§ **TASK TO COMPLETE**
Find every line in the records that contains the string "header" and copy each of those lines in full.

§ **SOURCE MATERIAL**
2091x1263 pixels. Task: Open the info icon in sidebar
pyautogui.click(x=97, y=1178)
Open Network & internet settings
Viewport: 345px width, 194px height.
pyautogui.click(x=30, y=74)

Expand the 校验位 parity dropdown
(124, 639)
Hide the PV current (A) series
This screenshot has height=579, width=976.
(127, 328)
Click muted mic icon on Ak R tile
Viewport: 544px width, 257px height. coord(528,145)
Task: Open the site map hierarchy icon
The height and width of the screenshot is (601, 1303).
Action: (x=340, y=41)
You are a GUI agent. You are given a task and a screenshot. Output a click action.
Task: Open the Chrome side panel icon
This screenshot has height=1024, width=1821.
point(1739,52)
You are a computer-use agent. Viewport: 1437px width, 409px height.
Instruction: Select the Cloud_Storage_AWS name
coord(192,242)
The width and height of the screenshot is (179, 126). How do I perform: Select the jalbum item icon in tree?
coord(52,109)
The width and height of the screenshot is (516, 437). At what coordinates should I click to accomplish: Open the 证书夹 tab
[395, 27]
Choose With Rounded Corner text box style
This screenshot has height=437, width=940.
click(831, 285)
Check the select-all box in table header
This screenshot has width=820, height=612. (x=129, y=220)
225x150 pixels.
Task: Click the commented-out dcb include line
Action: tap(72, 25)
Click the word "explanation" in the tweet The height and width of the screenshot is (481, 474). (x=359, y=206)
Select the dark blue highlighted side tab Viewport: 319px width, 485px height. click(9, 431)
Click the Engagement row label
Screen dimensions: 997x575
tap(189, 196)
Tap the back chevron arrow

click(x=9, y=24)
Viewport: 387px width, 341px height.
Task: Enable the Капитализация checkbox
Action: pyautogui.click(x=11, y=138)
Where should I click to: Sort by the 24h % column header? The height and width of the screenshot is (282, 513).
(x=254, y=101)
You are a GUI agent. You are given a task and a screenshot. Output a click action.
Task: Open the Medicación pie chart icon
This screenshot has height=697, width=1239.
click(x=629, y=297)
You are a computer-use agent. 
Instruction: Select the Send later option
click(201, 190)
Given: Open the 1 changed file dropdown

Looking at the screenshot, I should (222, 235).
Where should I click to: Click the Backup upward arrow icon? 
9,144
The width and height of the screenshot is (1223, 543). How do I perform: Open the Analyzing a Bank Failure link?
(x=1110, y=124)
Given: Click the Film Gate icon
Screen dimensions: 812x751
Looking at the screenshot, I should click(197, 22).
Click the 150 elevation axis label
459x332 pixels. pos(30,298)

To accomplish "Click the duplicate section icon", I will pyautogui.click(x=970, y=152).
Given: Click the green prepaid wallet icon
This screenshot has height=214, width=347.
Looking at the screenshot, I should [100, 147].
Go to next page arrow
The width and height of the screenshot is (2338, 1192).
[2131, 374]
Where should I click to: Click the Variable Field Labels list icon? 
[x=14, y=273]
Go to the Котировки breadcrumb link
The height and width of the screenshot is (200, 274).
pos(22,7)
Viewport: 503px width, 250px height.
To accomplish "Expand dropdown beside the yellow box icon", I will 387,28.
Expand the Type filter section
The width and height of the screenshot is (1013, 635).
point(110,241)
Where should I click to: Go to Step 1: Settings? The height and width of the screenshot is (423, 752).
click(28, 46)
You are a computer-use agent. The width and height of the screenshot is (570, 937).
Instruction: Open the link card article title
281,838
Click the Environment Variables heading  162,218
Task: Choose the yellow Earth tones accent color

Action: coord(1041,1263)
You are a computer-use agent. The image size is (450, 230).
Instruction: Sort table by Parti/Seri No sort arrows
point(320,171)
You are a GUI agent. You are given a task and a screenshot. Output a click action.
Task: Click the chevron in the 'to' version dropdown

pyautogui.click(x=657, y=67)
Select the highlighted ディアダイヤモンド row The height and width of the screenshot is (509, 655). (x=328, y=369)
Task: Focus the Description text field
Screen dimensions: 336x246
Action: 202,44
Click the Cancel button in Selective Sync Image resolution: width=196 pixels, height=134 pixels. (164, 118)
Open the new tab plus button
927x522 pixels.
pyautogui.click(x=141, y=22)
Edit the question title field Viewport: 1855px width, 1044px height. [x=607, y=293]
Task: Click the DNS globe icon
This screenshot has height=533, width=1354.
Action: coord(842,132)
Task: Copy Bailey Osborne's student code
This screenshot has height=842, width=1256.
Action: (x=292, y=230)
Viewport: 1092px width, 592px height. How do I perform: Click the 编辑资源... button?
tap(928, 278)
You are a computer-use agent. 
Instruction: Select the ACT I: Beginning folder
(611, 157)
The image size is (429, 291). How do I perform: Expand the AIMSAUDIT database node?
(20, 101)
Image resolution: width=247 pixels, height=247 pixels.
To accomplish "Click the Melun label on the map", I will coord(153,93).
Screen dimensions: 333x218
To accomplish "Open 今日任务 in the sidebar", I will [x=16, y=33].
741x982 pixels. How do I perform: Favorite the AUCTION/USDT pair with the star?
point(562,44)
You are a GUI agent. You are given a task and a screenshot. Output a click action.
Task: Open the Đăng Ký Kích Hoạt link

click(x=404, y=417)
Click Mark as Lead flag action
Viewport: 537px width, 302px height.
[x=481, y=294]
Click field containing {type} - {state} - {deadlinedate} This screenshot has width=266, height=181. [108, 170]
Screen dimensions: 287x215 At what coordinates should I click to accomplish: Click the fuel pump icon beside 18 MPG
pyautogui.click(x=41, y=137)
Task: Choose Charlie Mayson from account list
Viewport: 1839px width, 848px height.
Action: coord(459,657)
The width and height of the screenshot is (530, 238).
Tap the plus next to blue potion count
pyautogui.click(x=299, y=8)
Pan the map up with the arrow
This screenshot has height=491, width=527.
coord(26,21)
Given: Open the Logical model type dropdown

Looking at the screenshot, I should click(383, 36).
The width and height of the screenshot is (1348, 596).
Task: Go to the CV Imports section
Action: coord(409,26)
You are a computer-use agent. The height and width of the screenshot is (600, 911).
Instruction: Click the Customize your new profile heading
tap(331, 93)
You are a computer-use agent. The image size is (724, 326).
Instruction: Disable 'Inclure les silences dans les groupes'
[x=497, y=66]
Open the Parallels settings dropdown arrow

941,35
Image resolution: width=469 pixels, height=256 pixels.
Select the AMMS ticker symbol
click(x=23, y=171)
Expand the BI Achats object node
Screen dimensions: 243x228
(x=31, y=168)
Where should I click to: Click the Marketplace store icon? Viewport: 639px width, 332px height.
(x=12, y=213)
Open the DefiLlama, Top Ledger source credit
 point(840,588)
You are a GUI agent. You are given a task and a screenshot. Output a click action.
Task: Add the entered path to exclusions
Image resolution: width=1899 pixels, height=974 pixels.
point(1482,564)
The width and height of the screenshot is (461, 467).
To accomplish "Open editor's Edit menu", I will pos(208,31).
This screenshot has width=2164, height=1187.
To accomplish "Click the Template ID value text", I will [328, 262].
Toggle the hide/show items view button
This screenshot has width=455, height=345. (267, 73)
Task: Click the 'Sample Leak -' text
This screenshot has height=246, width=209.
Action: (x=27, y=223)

§ **FINISHED TASK**
Check the select-all box in table header
Where should I click to: Sort by the 24h % column header? The height and width of the screenshot is (282, 513).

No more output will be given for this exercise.